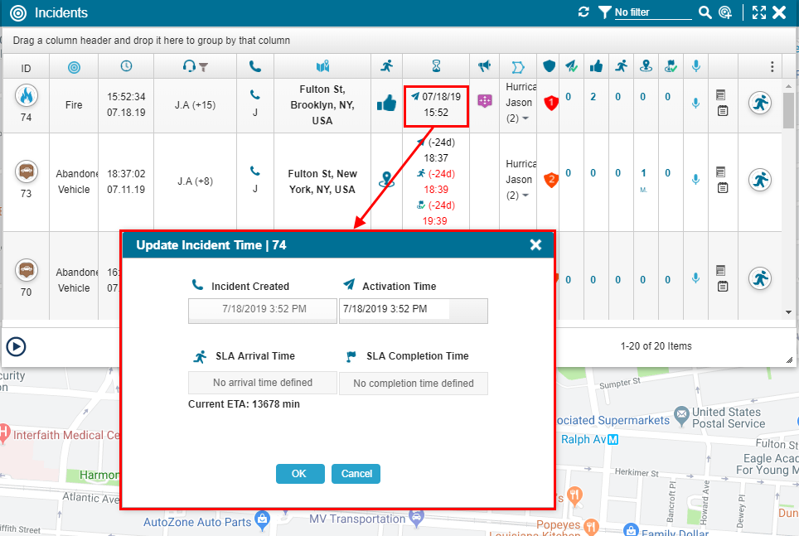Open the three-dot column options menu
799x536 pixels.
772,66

---

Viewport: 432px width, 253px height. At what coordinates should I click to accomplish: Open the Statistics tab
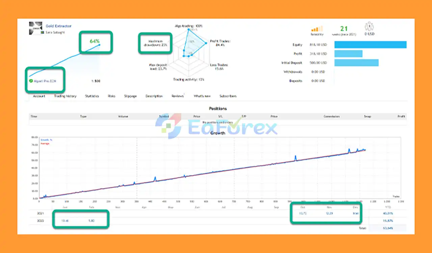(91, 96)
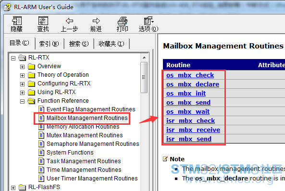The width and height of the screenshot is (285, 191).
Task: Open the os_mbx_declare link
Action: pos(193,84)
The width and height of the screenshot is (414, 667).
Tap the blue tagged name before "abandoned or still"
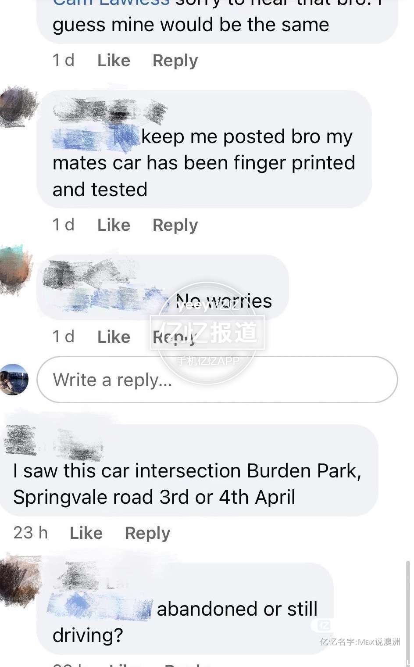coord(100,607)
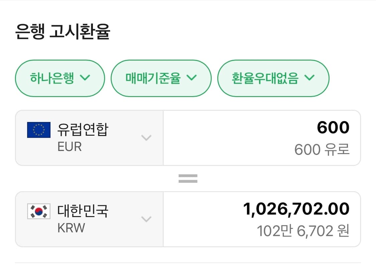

[Problem to solve] Those lines of the records above that run from the one containing "Viewport: 432px width, 253px" through the one containing "The width and height of the screenshot is (414, 667)." should be returned exactly, with no pictures among them.

[Result of the exercise]
Viewport: 432px width, 253px height. At what coordinates should I click to accomplish: Open the Statistics tab
(91, 96)
The width and height of the screenshot is (285, 191).
Task: Open the os_mbx_declare link
Action: pos(193,84)
The width and height of the screenshot is (414, 667).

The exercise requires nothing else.